EDUCATION

Andre B. Lacy gives $25M to Butler University business school

Shari Rudavsky
IndyStar
Andre Lacy is shown in 2012.

Business leader Andre B. Lacy never attended Butler University. Nor did he earn an Master of Business Administration from any institution of higher learning.

But none of that stopped Lacy, known throughout Indianapolis for his philanthropy and civic service, from donating $25 million to Butler’s business school, which will now be named in his honor.

For the past decade Lacy, the 75-year-old chairman of Indianapolis holding company LDI Ltd., has worked with students at the Butler program, known for his experiential rather than classroom-based approach to learning. What he saw there led him to decide to make this donation, the largest ever given to Butler by an individual or family.

“Why Butler?” Lacy said to a packed auditorium of Butler students and alumni Tuesday announcing his gift. “I answer that with my own question: Why anywhere else but Butler?”

In addition to sharing his name and money with the school, Lacy also will provide his expertise, serving as senior adviser.

Butler differs from other business schools in its emphasis on closely held businesses, a category that includes family businesses, multigenerational businesses and small businesses, Lacy said. Such businesses constitute about 90 percent of Indiana’s economy.

The school is planning to start a center that will focus on this type of business, Lacy School of Business Dean Stephen Standifird said.

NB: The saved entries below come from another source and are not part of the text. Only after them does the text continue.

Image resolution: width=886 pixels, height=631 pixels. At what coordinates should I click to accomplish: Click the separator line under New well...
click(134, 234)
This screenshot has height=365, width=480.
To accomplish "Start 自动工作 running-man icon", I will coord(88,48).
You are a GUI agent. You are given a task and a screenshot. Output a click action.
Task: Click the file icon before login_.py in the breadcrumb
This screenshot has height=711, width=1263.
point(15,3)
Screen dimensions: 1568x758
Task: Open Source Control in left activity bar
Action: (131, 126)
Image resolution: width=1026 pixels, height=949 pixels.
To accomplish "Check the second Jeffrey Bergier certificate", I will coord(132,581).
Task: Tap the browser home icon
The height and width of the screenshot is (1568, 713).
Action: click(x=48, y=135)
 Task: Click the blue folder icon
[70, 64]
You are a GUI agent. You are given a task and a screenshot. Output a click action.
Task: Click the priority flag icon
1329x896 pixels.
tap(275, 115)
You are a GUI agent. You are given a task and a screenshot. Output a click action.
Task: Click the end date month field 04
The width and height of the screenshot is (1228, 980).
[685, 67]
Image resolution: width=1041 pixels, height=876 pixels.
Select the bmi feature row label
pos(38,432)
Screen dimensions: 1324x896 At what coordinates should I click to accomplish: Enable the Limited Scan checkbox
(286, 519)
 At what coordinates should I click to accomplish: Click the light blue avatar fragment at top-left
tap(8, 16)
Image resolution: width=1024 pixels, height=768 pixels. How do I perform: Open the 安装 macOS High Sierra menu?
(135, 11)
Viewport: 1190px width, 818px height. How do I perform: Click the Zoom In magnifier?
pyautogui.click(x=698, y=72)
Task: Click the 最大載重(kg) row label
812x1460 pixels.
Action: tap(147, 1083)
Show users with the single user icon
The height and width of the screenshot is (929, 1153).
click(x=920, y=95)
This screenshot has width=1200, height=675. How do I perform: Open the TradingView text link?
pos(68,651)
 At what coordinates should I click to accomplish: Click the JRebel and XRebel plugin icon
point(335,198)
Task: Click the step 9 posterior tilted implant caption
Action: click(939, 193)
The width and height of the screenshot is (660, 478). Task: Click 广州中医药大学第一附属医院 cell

The gift from Andre Lacy and his wife, Julia, however, will go beyond the School of Business on the Butler campus, school officials said.

“This is a transformative gift that will advance the university,” Butler President James Danko said. “This gift will elevate Butler University.”

A gift of this size will have an impact on the school’s reputation among business schools, said Jeffrey Alderman, president and chief executive officer of the Accreditation Council for Business Schools and Programs. (Butler is accredited by the Association to Advance Collegiate Schools of Business.)

Other schools have used similar donations to attract prestigious faculty, develop new programs and courses, and support current faculty members’ research.

“It raises the profile of the school,” he said. “It really does help the program grow in terms of its accessibility and the people it impacts.”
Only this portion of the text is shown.